Source excerpt>
# Tragic Strikes again



## Ruby Farms (Jan 15, 2011)

hello everyone, this morning my barn burned to the ground .. i lost all of my goats .. i want to thank everyone for all their help and advice .. i probably will not continue with the farm now ..


----------



## liz (Oct 5, 2007)

Oh No! I am so sorry :hug: 

Prayers are with you to help you cope with this tragedy :hug:


----------



## Hush Hills Fainters (Oct 27, 2010)

Oh my gosh.... I am so sorry...I wish I could give you a big hug right now... :hug: :hug: :hug: :hug: :hug: I will pray for a fast healing of your heart.


----------



## lissablack (Nov 30, 2009)

I'm so sorry Becky. I hope all your people around there will help you get through this, and when you begin to heal you will be happy with whatever you decided to do. 

Jan


----------



## milkmaid (Sep 15, 2010)

I am so sorry to hear this! How awful!  I pray that you may be comforted. :hug:


----------



## StaceyRosado (Oct 5, 2007)

OH MY!!  you have been through the ringer in the past year I am SO SO sorry :hug: :hug: 

If there is anything we can do please let us know. Im just over the bridge from you in NJ 

Praying for you ray: :tears:


----------



## jberter (Jan 21, 2010)

Set task>
In the barn fire thread, condense the post beginning "hello everyone, this morning my barn burned" into one short sentence that keeps its main facts.

Given records>
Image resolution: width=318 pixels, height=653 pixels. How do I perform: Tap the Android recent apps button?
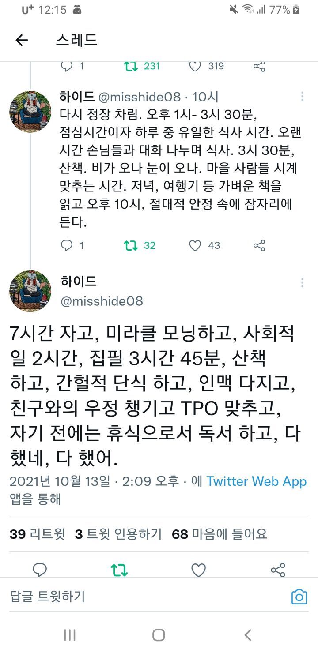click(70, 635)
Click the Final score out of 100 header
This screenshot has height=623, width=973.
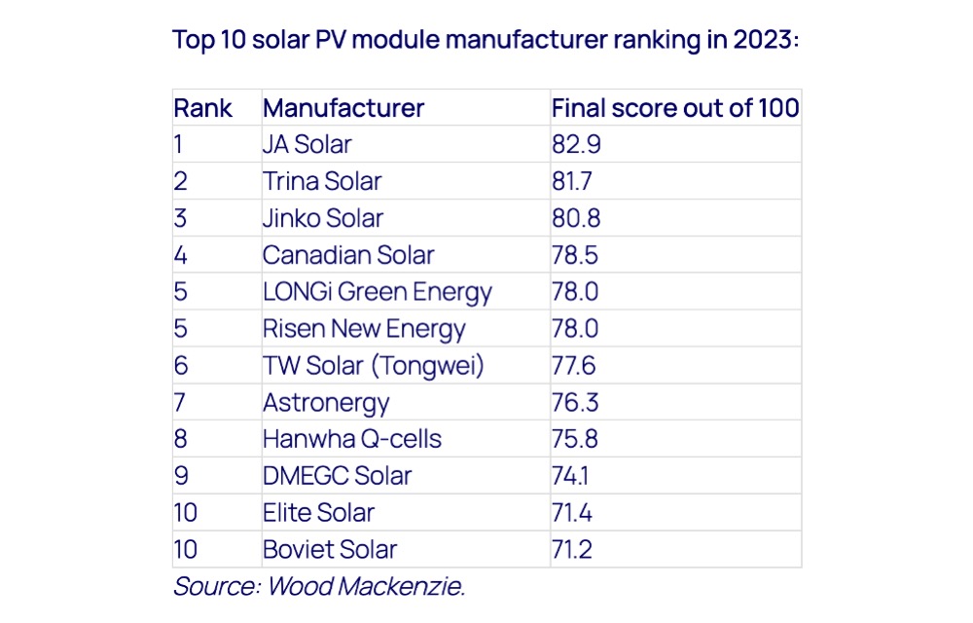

--

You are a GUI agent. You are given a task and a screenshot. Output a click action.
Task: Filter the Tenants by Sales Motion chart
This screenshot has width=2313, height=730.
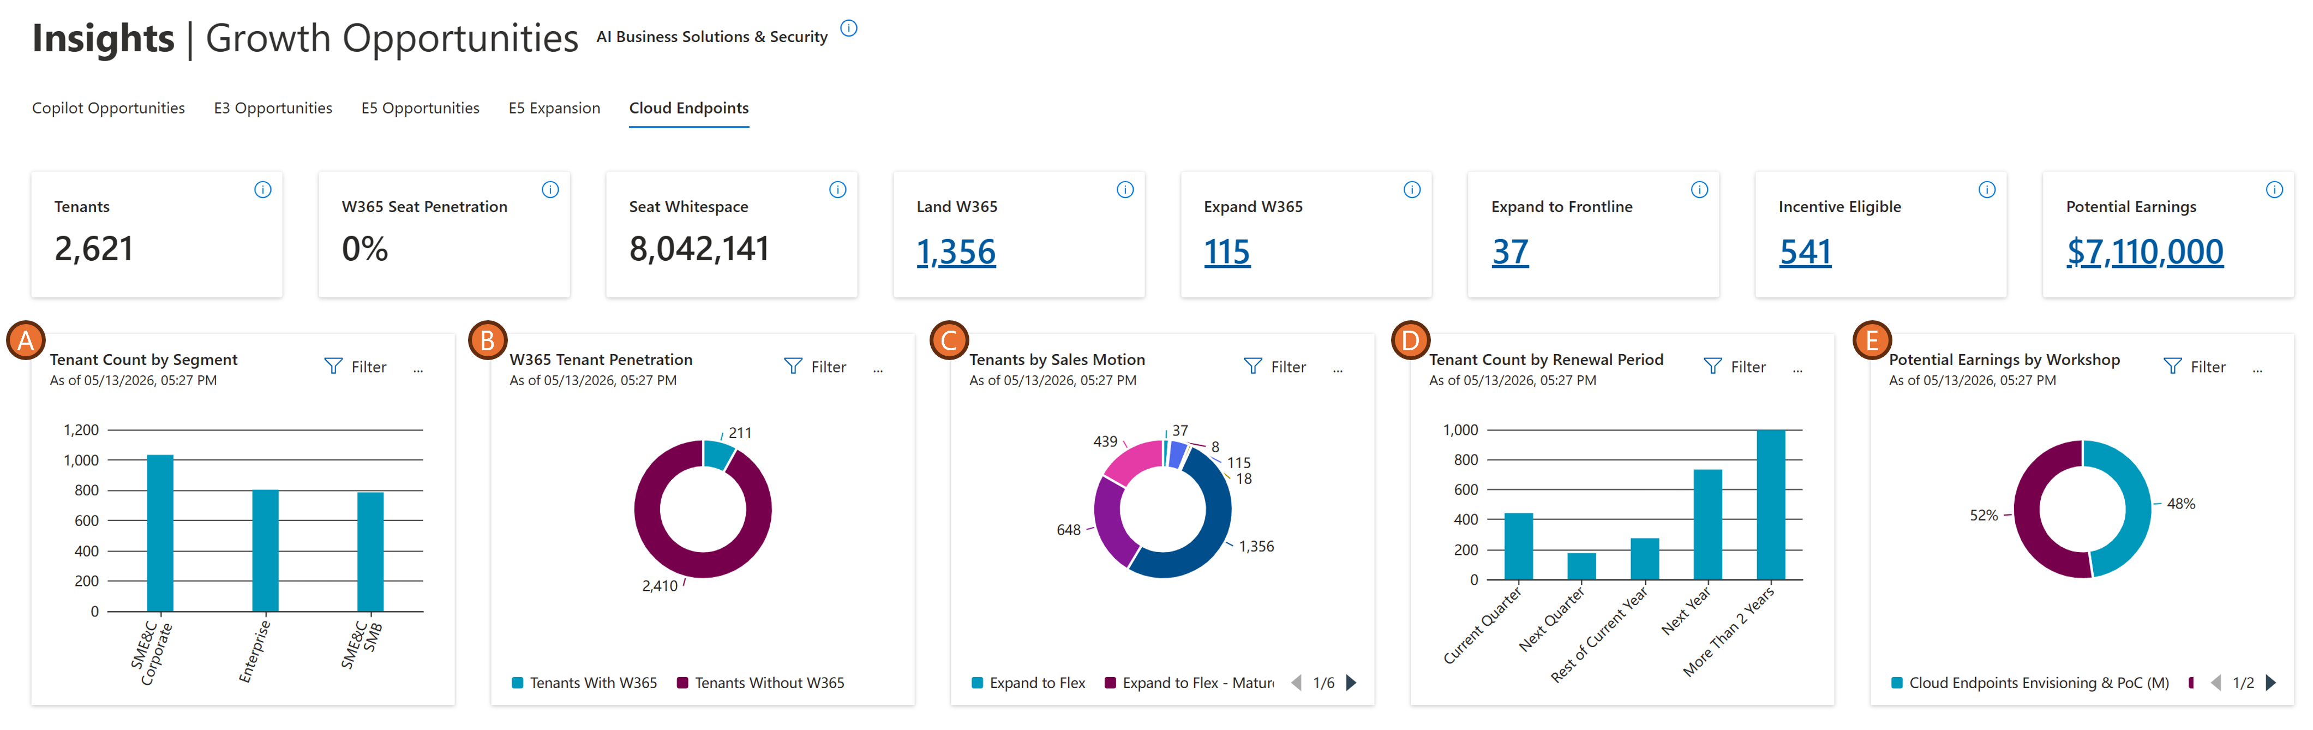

--

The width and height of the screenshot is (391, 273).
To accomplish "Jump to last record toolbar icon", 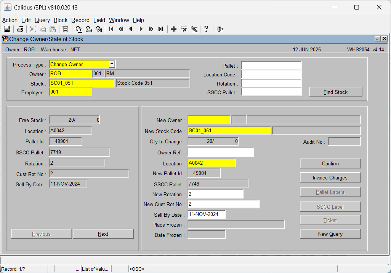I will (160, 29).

Output of the exercise>
That morning the poster's barn burned to the ground and all the goats were lost; the poster thanked everyone for their help and advice and said the farm will probably not continue.